The issue of redistricting got me thinking about the people who represent us. The elected officials who represent me, you, our kids, our neighborhoods, our schools … and so on. Are your elected officials — who are supposed to be representing your interests — anything like you? Do they match your values? And would it help them to understand the values you hold dear if those representatives looked more like you?
That’s a lot of questions, I admit. But those are questions worth considering.
For instance, out of the five state and federal folks who represent me: four are men; all of them are white; four are Republican; and I am not certain about a couple of them, but I think all of them are anti-choice and anti-LGBT rights (in the sense that civil rights should be the birthright of all Americans, regardless of their sexual orientation or gender expression and those rights should be afforded without exceptions or catches). I can tell you that in most of the ways that I evaluate who I want to vote for — who I want to represent me — all of these elected officials fail, in part or in full.
So, who would I want to represent me? Well, any regular reader of SCS knows the answer to that! I would be over-joyed to elect into office a prochoice, pro-equality, environmentalist who values education, forward-thinking job-creation (not just patch-work jobs that burn out because they are not sustainable), sustainable communities and the protection of civil rights for all. And I know it’s not asking too much, because those folks do exist. Not necessarily within Nevada’s borders in great numbers, but they are around. And they get elected.

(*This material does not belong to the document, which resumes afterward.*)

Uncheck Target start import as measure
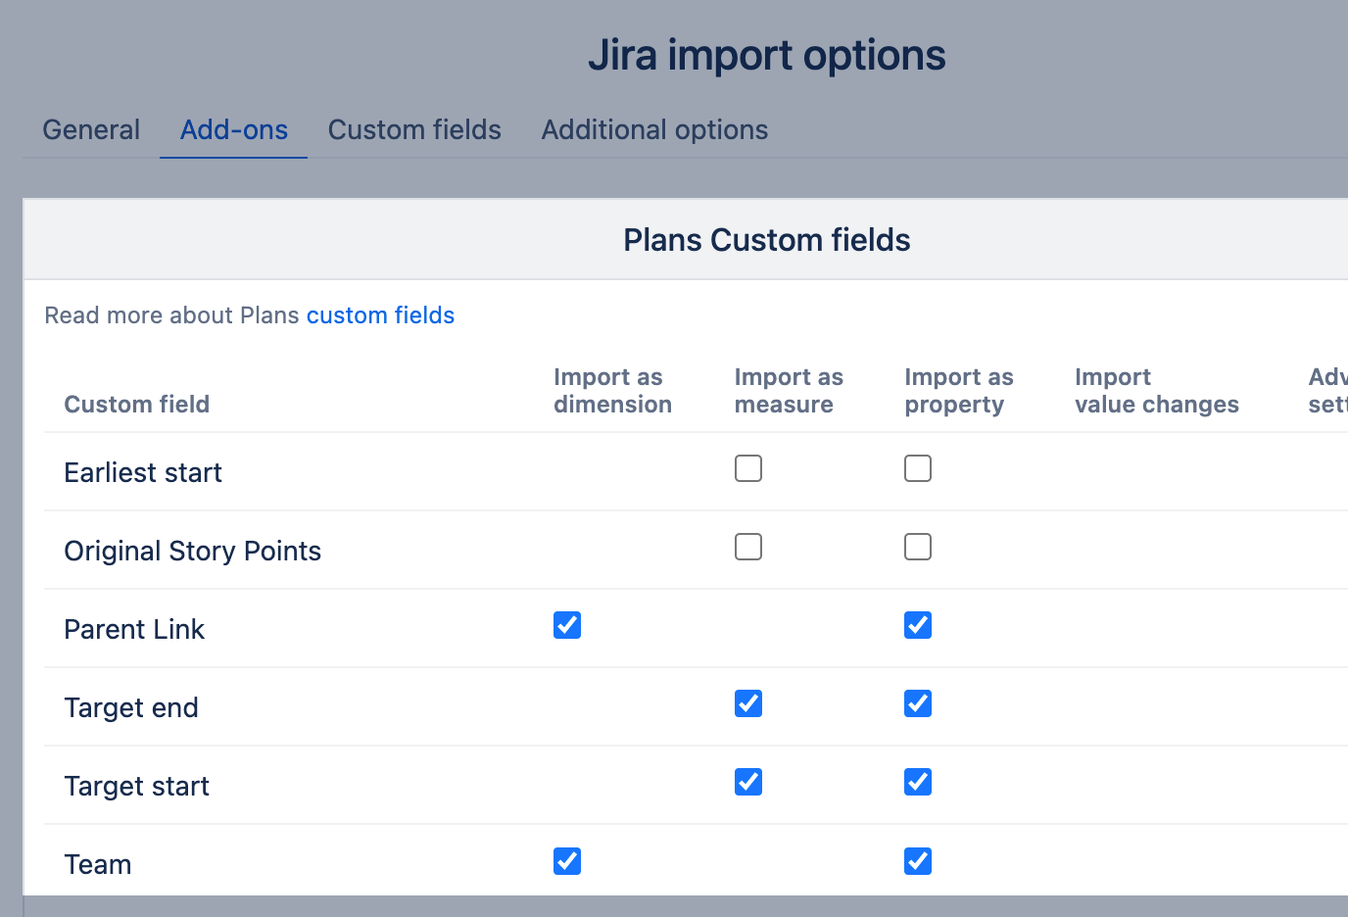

So that’s the values part. But let’s look at one of those other questions: Do you want your elected officials to look like you? This can go in some bad directions. (See: White Supremacy; Racism, et al.) And I definitely do NOT mean it like that. And I balk at the idea that I should vote for a woman based ONLY on the fact that she is a woman. There is more to it than that. (Not to mention that by that logic, I should support Sarah Palin and Michele Bachman. Not. In. This. Lifetime.) However, we cannot deny that race, ethnicity, gender and sexual orientation play a role in who we are as people. And representative government is built on the idea that the government is, in fact, representative of the people it is working for. So, by that very definition, we do need to see more diversity in who gets elected into office. We DO need greater racial diversity! We DO need openly LGBT elected officials! And we DO need more women!
Let’s look at the federal level for a second (all of these figures come from ThisNation.com):
- In the House, there are 360 men and only 75 women!
- In the Senate, there are 83 men and only 17 women!
- There is only 1 black person serving in the Senate!
- There is only 1 Native American serving in the ENTIRE Congress!
- There are only 2 Hispanics in the Senate!
- There are only 2 Asians in the Senate!
- AND, there are only 7 Asians in the ENTIRE Congress!
This is a prime example of what it means when people say that power stays in the hands of old, rich, white guys! I find these numbers appalling!
But let’s take this closer to home and look at Nevada Legislature numbers (I crunched these numbers using info on the Nevada Legislature website):
- There are only 6 women in the State Senate (out of 21 total members)!
- Of those 6 female State Senators, 4 are Democrats and 2 are Republicans.
- There are 12 women in the Assembly (out of 42 total members)!
- Of those 12 Assemblywomen, only 1 is a Republican.
With the Nevada Legislature, I did not feel comfortable trying to discern race or ethnicity from just the small amount of information available on the Legislature’s website. (If anyone has that information from a reliable source, please pass it on and I will update this post.) But just in eye-balling the photos on the contact pages, there sure are a lot of old, white dudes.
On the big stage or smaller ones — with the historic exception of our current president — it sure seems like it’s still a rich, white guys world when it comes to politics! (And, to be fair, Obama is rich and a guy.) And this is not just my imagination. This is a topic of conversation all across the nation. Where are the women?
Maybe the problem starts before the ballot box. Maybe the problem starts with the fact that, at least in the case of women, 50% fewer women than men ever consider running for office at all. Luckily, there are programs and initiatives out there to help with this problem. She Should Run, offers campaign tips and even a link to ask a woman to run for office. EMILY’s List seeks to help get progressive, prochoice women elected into office.
So, what I’m really getting at is: Women: Run for office!
I’ll leave this quote from an interview with First Lady Michelle Obama, as inspiration:
“[T]he challenge is our preparation as women and our desire and willingness to step up and grab that ring, because we’re at a time when so many people just want good leadership….
“So it’s completely there. The question is, are we ready? Are we, as young women, are we ready to take that responsibility on and go after it and take the risk that go with stepping out there and being judged? And I think sometimes as women we can step back, but we can start pushing ourselves now.”